[Begin Source material]

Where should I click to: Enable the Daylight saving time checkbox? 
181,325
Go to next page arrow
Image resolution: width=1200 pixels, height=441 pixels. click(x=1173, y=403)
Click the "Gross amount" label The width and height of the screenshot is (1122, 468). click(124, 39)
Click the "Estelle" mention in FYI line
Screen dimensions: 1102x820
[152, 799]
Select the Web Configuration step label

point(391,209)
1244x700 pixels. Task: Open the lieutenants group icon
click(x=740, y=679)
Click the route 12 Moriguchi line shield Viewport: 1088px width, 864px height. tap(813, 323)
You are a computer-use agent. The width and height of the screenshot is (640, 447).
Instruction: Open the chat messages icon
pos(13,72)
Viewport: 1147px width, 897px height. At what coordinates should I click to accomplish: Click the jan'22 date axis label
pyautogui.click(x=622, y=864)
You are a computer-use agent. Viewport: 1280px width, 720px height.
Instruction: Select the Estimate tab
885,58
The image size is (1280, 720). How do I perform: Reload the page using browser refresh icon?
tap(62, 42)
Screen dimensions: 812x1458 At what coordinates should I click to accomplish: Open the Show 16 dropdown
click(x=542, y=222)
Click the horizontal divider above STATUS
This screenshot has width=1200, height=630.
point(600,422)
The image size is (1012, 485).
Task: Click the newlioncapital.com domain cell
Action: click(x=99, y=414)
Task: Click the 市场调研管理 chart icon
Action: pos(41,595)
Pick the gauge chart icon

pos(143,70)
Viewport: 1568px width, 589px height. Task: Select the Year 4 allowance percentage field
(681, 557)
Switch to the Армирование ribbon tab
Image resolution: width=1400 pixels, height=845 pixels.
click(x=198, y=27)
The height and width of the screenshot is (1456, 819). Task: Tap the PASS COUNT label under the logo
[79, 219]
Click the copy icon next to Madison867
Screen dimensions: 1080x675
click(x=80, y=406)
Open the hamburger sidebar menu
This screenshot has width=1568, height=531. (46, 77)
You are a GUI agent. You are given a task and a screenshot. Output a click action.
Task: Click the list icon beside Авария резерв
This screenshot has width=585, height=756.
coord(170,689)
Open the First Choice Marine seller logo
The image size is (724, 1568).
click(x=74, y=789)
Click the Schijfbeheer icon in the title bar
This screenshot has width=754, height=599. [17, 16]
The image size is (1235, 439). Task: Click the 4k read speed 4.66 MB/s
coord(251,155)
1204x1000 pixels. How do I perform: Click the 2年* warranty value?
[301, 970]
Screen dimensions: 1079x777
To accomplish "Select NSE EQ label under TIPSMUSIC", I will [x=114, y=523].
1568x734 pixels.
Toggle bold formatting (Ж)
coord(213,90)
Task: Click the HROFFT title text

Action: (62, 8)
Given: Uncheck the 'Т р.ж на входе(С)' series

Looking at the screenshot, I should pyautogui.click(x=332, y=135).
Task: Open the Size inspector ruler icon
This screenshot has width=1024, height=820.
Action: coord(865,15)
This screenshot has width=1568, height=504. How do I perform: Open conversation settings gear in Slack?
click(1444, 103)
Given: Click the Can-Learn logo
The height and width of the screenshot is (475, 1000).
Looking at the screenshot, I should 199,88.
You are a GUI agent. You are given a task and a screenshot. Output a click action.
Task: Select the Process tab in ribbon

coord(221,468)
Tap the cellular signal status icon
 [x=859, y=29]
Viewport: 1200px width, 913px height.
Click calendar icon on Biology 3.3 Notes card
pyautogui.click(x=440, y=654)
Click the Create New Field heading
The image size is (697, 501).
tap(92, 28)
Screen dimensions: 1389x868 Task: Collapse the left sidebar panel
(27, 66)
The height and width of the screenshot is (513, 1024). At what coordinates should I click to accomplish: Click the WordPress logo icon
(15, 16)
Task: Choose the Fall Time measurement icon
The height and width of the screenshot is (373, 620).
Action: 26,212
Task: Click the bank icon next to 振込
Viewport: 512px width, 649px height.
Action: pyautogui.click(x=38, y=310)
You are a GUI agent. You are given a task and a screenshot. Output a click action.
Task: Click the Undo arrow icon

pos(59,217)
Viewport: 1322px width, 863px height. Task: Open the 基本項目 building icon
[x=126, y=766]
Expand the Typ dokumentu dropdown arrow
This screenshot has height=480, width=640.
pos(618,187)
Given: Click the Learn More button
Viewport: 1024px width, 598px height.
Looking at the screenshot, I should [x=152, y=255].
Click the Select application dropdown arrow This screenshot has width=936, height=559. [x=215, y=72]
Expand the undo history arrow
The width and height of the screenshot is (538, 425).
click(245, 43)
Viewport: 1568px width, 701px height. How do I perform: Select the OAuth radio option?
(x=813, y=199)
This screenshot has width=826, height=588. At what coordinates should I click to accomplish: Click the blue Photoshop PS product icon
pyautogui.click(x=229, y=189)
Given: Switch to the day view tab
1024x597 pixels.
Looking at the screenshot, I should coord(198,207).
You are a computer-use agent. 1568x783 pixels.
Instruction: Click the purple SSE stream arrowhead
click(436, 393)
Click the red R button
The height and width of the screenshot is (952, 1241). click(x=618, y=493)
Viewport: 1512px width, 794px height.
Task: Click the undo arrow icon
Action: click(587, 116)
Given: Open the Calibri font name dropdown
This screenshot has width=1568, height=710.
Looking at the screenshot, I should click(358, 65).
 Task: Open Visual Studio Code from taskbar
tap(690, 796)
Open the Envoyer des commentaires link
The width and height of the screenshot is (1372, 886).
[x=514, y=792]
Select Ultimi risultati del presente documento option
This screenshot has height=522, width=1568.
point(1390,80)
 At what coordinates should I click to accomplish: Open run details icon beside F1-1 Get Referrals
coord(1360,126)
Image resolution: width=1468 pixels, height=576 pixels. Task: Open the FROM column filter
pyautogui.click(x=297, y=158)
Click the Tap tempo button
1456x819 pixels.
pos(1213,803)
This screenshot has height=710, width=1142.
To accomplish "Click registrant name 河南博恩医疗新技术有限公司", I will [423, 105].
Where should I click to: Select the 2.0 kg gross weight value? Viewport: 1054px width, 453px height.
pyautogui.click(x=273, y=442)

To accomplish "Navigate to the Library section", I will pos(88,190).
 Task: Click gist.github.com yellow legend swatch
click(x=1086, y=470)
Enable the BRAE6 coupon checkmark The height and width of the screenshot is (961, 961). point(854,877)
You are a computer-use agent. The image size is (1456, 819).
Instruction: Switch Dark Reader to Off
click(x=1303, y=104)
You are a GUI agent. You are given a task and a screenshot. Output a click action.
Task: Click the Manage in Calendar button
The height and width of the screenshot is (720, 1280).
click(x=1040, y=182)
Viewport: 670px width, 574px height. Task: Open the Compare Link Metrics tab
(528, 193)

[End Source material]

Rewrite these lines with every "GUI agent" swapped for "screen assistant". Leave everything else unchanged.

### Solution for this problem
Where should I click to: Enable the Daylight saving time checkbox? 
181,325
Go to next page arrow
Image resolution: width=1200 pixels, height=441 pixels. click(x=1173, y=403)
Click the "Gross amount" label The width and height of the screenshot is (1122, 468). click(124, 39)
Click the "Estelle" mention in FYI line
Screen dimensions: 1102x820
[152, 799]
Select the Web Configuration step label

point(391,209)
1244x700 pixels. Task: Open the lieutenants group icon
click(x=740, y=679)
Click the route 12 Moriguchi line shield Viewport: 1088px width, 864px height. tap(813, 323)
You are a computer-use agent. The width and height of the screenshot is (640, 447).
Instruction: Open the chat messages icon
pos(13,72)
Viewport: 1147px width, 897px height. At what coordinates should I click to accomplish: Click the jan'22 date axis label
pyautogui.click(x=622, y=864)
You are a computer-use agent. Viewport: 1280px width, 720px height.
Instruction: Select the Estimate tab
885,58
The image size is (1280, 720). How do I perform: Reload the page using browser refresh icon?
tap(62, 42)
Screen dimensions: 812x1458 At what coordinates should I click to accomplish: Open the Show 16 dropdown
click(x=542, y=222)
Click the horizontal divider above STATUS
This screenshot has width=1200, height=630.
point(600,422)
The image size is (1012, 485).
Task: Click the newlioncapital.com domain cell
Action: click(x=99, y=414)
Task: Click the 市场调研管理 chart icon
Action: pos(41,595)
Pick the gauge chart icon

pos(143,70)
Viewport: 1568px width, 589px height. Task: Select the Year 4 allowance percentage field
(681, 557)
Switch to the Армирование ribbon tab
Image resolution: width=1400 pixels, height=845 pixels.
click(x=198, y=27)
The height and width of the screenshot is (1456, 819). Task: Tap the PASS COUNT label under the logo
[79, 219]
Click the copy icon next to Madison867
Screen dimensions: 1080x675
click(x=80, y=406)
Open the hamburger sidebar menu
This screenshot has width=1568, height=531. (46, 77)
You are a screen assistant. You are given a task and a screenshot. Output a click action.
Task: Click the list icon beside Авария резерв
This screenshot has width=585, height=756.
coord(170,689)
Open the First Choice Marine seller logo
The image size is (724, 1568).
click(x=74, y=789)
Click the Schijfbeheer icon in the title bar
This screenshot has width=754, height=599. [17, 16]
The image size is (1235, 439). Task: Click the 4k read speed 4.66 MB/s
coord(251,155)
1204x1000 pixels. How do I perform: Click the 2年* warranty value?
[301, 970]
Screen dimensions: 1079x777
To accomplish "Select NSE EQ label under TIPSMUSIC", I will [x=114, y=523].
1568x734 pixels.
Toggle bold formatting (Ж)
coord(213,90)
Task: Click the HROFFT title text

Action: (62, 8)
Given: Uncheck the 'Т р.ж на входе(С)' series

Looking at the screenshot, I should pyautogui.click(x=332, y=135).
Task: Open the Size inspector ruler icon
This screenshot has width=1024, height=820.
Action: coord(865,15)
This screenshot has width=1568, height=504. How do I perform: Open conversation settings gear in Slack?
click(1444, 103)
Given: Click the Can-Learn logo
The height and width of the screenshot is (475, 1000).
Looking at the screenshot, I should 199,88.
You are a screen assistant. You are given a task and a screenshot. Output a click action.
Task: Select the Process tab in ribbon

coord(221,468)
Tap the cellular signal status icon
 [x=859, y=29]
Viewport: 1200px width, 913px height.
Click calendar icon on Biology 3.3 Notes card
pyautogui.click(x=440, y=654)
Click the Create New Field heading
The image size is (697, 501).
tap(92, 28)
Screen dimensions: 1389x868 Task: Collapse the left sidebar panel
(27, 66)
The height and width of the screenshot is (513, 1024). At what coordinates should I click to accomplish: Click the WordPress logo icon
(15, 16)
Task: Choose the Fall Time measurement icon
The height and width of the screenshot is (373, 620).
Action: 26,212
Task: Click the bank icon next to 振込
Viewport: 512px width, 649px height.
Action: pyautogui.click(x=38, y=310)
You are a screen assistant. You are given a task and a screenshot. Output a click action.
Task: Click the Undo arrow icon

pos(59,217)
Viewport: 1322px width, 863px height. Task: Open the 基本項目 building icon
[x=126, y=766]
Expand the Typ dokumentu dropdown arrow
This screenshot has height=480, width=640.
pos(618,187)
Given: Click the Learn More button
Viewport: 1024px width, 598px height.
Looking at the screenshot, I should [x=152, y=255].
Click the Select application dropdown arrow This screenshot has width=936, height=559. [x=215, y=72]
Expand the undo history arrow
The width and height of the screenshot is (538, 425).
click(245, 43)
Viewport: 1568px width, 701px height. How do I perform: Select the OAuth radio option?
(x=813, y=199)
This screenshot has width=826, height=588. At what coordinates should I click to accomplish: Click the blue Photoshop PS product icon
pyautogui.click(x=229, y=189)
Given: Switch to the day view tab
1024x597 pixels.
Looking at the screenshot, I should coord(198,207).
You are a computer-use agent. 1568x783 pixels.
Instruction: Click the purple SSE stream arrowhead
click(436, 393)
Click the red R button
The height and width of the screenshot is (952, 1241). click(x=618, y=493)
Viewport: 1512px width, 794px height.
Task: Click the undo arrow icon
Action: click(587, 116)
Given: Open the Calibri font name dropdown
This screenshot has width=1568, height=710.
Looking at the screenshot, I should click(358, 65).
 Task: Open Visual Studio Code from taskbar
tap(690, 796)
Open the Envoyer des commentaires link
The width and height of the screenshot is (1372, 886).
[x=514, y=792]
Select Ultimi risultati del presente documento option
This screenshot has height=522, width=1568.
point(1390,80)
 At what coordinates should I click to accomplish: Open run details icon beside F1-1 Get Referrals
coord(1360,126)
Image resolution: width=1468 pixels, height=576 pixels. Task: Open the FROM column filter
pyautogui.click(x=297, y=158)
Click the Tap tempo button
1456x819 pixels.
pos(1213,803)
This screenshot has height=710, width=1142.
To accomplish "Click registrant name 河南博恩医疗新技术有限公司", I will [423, 105].
Where should I click to: Select the 2.0 kg gross weight value? Viewport: 1054px width, 453px height.
pyautogui.click(x=273, y=442)

To accomplish "Navigate to the Library section", I will pos(88,190).
 Task: Click gist.github.com yellow legend swatch
click(x=1086, y=470)
Enable the BRAE6 coupon checkmark The height and width of the screenshot is (961, 961). point(854,877)
You are a computer-use agent. The image size is (1456, 819).
Instruction: Switch Dark Reader to Off
click(x=1303, y=104)
You are a screen assistant. You are given a task and a screenshot. Output a click action.
Task: Click the Manage in Calendar button
The height and width of the screenshot is (720, 1280).
click(x=1040, y=182)
Viewport: 670px width, 574px height. Task: Open the Compare Link Metrics tab
(528, 193)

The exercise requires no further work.